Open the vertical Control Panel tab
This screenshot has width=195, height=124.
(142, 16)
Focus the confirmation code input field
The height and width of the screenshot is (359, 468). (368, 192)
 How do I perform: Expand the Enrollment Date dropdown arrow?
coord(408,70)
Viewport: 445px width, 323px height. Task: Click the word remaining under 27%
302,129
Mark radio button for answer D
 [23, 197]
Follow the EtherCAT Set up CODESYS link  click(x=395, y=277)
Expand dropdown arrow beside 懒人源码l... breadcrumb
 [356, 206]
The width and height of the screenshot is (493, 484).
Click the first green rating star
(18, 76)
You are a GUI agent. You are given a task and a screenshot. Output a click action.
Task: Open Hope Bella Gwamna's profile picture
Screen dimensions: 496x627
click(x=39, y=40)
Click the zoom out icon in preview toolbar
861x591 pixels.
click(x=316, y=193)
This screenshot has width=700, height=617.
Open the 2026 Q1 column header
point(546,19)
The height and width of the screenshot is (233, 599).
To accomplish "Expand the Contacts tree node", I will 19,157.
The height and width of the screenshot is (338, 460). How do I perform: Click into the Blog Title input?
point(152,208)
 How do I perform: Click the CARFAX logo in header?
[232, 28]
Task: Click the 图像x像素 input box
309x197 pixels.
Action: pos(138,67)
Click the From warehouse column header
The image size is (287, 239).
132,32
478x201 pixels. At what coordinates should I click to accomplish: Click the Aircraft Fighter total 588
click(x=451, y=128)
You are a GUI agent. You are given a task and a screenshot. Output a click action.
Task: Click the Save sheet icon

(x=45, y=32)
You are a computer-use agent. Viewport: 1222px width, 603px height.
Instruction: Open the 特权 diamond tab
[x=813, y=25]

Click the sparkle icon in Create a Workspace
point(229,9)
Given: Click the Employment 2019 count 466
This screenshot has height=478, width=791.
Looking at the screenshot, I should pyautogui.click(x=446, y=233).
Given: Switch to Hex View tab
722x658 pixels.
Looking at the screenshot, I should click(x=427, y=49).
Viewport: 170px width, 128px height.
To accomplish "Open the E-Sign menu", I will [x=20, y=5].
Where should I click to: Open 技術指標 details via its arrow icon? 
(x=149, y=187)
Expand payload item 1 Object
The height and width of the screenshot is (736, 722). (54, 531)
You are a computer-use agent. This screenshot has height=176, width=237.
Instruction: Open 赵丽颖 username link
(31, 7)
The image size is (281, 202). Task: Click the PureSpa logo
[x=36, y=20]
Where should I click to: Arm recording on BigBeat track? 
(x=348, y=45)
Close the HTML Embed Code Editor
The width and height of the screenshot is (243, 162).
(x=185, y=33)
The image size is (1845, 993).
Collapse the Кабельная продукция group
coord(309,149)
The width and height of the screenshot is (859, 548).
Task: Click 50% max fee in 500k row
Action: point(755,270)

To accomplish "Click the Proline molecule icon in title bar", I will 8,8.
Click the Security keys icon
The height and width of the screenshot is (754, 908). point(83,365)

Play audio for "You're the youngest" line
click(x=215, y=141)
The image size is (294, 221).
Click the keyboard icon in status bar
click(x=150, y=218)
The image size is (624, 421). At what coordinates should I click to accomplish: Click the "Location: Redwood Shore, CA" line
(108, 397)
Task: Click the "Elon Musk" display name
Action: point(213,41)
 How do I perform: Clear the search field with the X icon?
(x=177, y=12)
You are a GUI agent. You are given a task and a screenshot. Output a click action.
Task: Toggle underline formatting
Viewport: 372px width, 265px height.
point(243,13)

◇ ◇ ◇ ◇

• [The problem] Would you repeat, exactly and with nothing added, every line from the line containing "The image size is (281, 202)." through the last line of the records above?

• [Final answer]
The image size is (281, 202). Task: Click the PureSpa logo
[x=36, y=20]
Where should I click to: Arm recording on BigBeat track? 
(x=348, y=45)
Close the HTML Embed Code Editor
The width and height of the screenshot is (243, 162).
(x=185, y=33)
The image size is (1845, 993).
Collapse the Кабельная продукция group
coord(309,149)
The width and height of the screenshot is (859, 548).
Task: Click 50% max fee in 500k row
Action: point(755,270)

To accomplish "Click the Proline molecule icon in title bar", I will 8,8.
Click the Security keys icon
The height and width of the screenshot is (754, 908). point(83,365)

Play audio for "You're the youngest" line
click(x=215, y=141)
The image size is (294, 221).
Click the keyboard icon in status bar
click(x=150, y=218)
The image size is (624, 421). At what coordinates should I click to accomplish: Click the "Location: Redwood Shore, CA" line
(108, 397)
Task: Click the "Elon Musk" display name
Action: point(213,41)
 How do I perform: Clear the search field with the X icon?
(x=177, y=12)
You are a GUI agent. You are given a task and a screenshot. Output a click action.
Task: Toggle underline formatting
Viewport: 372px width, 265px height.
point(243,13)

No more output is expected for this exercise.